**DESCRIPTION OF THE TASK:** Extract every one of the records below and reproduce each line without changing anything.

**DATASET:**
################

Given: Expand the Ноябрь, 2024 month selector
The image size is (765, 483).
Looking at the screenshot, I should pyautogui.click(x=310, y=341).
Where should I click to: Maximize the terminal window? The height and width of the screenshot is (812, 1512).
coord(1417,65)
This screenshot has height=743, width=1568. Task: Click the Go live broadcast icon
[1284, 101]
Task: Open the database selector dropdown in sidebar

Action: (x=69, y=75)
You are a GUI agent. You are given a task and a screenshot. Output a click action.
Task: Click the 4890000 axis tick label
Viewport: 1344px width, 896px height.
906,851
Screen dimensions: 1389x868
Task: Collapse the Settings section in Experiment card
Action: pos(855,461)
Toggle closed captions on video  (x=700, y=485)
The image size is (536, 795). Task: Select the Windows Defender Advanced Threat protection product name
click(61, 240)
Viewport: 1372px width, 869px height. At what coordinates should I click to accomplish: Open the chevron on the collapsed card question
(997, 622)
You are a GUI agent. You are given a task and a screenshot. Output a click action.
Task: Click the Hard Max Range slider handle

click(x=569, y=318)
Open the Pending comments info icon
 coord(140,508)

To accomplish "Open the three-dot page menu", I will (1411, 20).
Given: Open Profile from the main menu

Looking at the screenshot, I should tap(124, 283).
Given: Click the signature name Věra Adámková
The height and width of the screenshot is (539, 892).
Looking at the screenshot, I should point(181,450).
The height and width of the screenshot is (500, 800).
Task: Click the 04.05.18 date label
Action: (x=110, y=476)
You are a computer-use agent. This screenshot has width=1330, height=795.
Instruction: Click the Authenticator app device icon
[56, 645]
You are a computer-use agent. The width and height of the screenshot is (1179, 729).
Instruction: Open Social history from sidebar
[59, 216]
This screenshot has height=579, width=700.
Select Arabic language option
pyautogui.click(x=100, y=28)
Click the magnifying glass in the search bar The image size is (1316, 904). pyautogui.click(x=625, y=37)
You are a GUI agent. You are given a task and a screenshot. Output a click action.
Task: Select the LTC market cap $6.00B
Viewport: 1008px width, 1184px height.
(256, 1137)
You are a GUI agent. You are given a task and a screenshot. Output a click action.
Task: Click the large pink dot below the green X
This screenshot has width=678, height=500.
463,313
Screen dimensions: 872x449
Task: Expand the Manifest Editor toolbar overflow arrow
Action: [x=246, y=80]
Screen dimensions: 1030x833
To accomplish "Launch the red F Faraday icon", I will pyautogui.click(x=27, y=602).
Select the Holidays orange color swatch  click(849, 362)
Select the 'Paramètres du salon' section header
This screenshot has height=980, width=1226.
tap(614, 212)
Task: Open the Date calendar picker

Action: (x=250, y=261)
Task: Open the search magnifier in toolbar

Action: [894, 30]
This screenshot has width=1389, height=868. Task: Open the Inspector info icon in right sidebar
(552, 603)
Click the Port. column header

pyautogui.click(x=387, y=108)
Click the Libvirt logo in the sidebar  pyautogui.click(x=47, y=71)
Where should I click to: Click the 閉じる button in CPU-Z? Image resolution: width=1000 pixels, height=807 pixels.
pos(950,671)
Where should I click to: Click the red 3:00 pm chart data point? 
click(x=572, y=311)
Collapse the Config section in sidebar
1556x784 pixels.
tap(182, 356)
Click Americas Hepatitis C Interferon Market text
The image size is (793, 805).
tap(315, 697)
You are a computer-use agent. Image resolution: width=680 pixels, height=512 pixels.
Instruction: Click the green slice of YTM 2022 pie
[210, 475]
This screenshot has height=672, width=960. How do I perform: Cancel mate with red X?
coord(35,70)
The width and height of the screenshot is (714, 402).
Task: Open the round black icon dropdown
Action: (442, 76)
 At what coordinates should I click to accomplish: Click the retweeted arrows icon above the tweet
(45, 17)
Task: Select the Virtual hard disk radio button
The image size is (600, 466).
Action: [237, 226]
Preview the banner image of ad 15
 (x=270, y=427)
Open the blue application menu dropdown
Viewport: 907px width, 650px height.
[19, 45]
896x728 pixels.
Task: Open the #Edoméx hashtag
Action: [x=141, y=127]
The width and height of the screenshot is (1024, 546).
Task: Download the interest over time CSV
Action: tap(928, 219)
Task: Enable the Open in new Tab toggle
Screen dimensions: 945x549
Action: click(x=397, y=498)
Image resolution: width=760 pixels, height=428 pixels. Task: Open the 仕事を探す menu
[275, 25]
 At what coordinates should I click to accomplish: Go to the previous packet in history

################

**COMPLETE ANSWER:**
Given: Expand the Ноябрь, 2024 month selector
The image size is (765, 483).
Looking at the screenshot, I should pyautogui.click(x=310, y=341).
Where should I click to: Maximize the terminal window? The height and width of the screenshot is (812, 1512).
coord(1417,65)
This screenshot has height=743, width=1568. Task: Click the Go live broadcast icon
[1284, 101]
Task: Open the database selector dropdown in sidebar

Action: (x=69, y=75)
You are a GUI agent. You are given a task and a screenshot. Output a click action.
Task: Click the 4890000 axis tick label
Viewport: 1344px width, 896px height.
906,851
Screen dimensions: 1389x868
Task: Collapse the Settings section in Experiment card
Action: pos(855,461)
Toggle closed captions on video  (x=700, y=485)
The image size is (536, 795). Task: Select the Windows Defender Advanced Threat protection product name
click(61, 240)
Viewport: 1372px width, 869px height. At what coordinates should I click to accomplish: Open the chevron on the collapsed card question
(997, 622)
You are a GUI agent. You are given a task and a screenshot. Output a click action.
Task: Click the Hard Max Range slider handle

click(x=569, y=318)
Open the Pending comments info icon
 coord(140,508)

To accomplish "Open the three-dot page menu", I will (1411, 20).
Given: Open Profile from the main menu

Looking at the screenshot, I should tap(124, 283).
Given: Click the signature name Věra Adámková
The height and width of the screenshot is (539, 892).
Looking at the screenshot, I should point(181,450).
The height and width of the screenshot is (500, 800).
Task: Click the 04.05.18 date label
Action: (x=110, y=476)
You are a computer-use agent. This screenshot has width=1330, height=795.
Instruction: Click the Authenticator app device icon
[56, 645]
You are a computer-use agent. The width and height of the screenshot is (1179, 729).
Instruction: Open Social history from sidebar
[59, 216]
This screenshot has height=579, width=700.
Select Arabic language option
pyautogui.click(x=100, y=28)
Click the magnifying glass in the search bar The image size is (1316, 904). pyautogui.click(x=625, y=37)
You are a GUI agent. You are given a task and a screenshot. Output a click action.
Task: Select the LTC market cap $6.00B
Viewport: 1008px width, 1184px height.
(256, 1137)
You are a GUI agent. You are given a task and a screenshot. Output a click action.
Task: Click the large pink dot below the green X
This screenshot has width=678, height=500.
463,313
Screen dimensions: 872x449
Task: Expand the Manifest Editor toolbar overflow arrow
Action: [x=246, y=80]
Screen dimensions: 1030x833
To accomplish "Launch the red F Faraday icon", I will pyautogui.click(x=27, y=602).
Select the Holidays orange color swatch  click(849, 362)
Select the 'Paramètres du salon' section header
This screenshot has height=980, width=1226.
tap(614, 212)
Task: Open the Date calendar picker

Action: (x=250, y=261)
Task: Open the search magnifier in toolbar

Action: [894, 30]
This screenshot has width=1389, height=868. Task: Open the Inspector info icon in right sidebar
(552, 603)
Click the Port. column header

pyautogui.click(x=387, y=108)
Click the Libvirt logo in the sidebar  pyautogui.click(x=47, y=71)
Where should I click to: Click the 閉じる button in CPU-Z? Image resolution: width=1000 pixels, height=807 pixels.
pos(950,671)
Where should I click to: Click the red 3:00 pm chart data point? 
click(x=572, y=311)
Collapse the Config section in sidebar
1556x784 pixels.
tap(182, 356)
Click Americas Hepatitis C Interferon Market text
The image size is (793, 805).
tap(315, 697)
You are a computer-use agent. Image resolution: width=680 pixels, height=512 pixels.
Instruction: Click the green slice of YTM 2022 pie
[210, 475]
This screenshot has height=672, width=960. How do I perform: Cancel mate with red X?
coord(35,70)
The width and height of the screenshot is (714, 402).
Task: Open the round black icon dropdown
Action: (442, 76)
 At what coordinates should I click to accomplish: Click the retweeted arrows icon above the tweet
(45, 17)
Task: Select the Virtual hard disk radio button
The image size is (600, 466).
Action: [237, 226]
Preview the banner image of ad 15
 (x=270, y=427)
Open the blue application menu dropdown
Viewport: 907px width, 650px height.
[19, 45]
896x728 pixels.
Task: Open the #Edoméx hashtag
Action: [x=141, y=127]
The width and height of the screenshot is (1024, 546).
Task: Download the interest over time CSV
Action: tap(928, 219)
Task: Enable the Open in new Tab toggle
Screen dimensions: 945x549
Action: click(x=397, y=498)
Image resolution: width=760 pixels, height=428 pixels. Task: Open the 仕事を探す menu
[275, 25]
 At what coordinates should I click to accomplish: Go to the previous packet in history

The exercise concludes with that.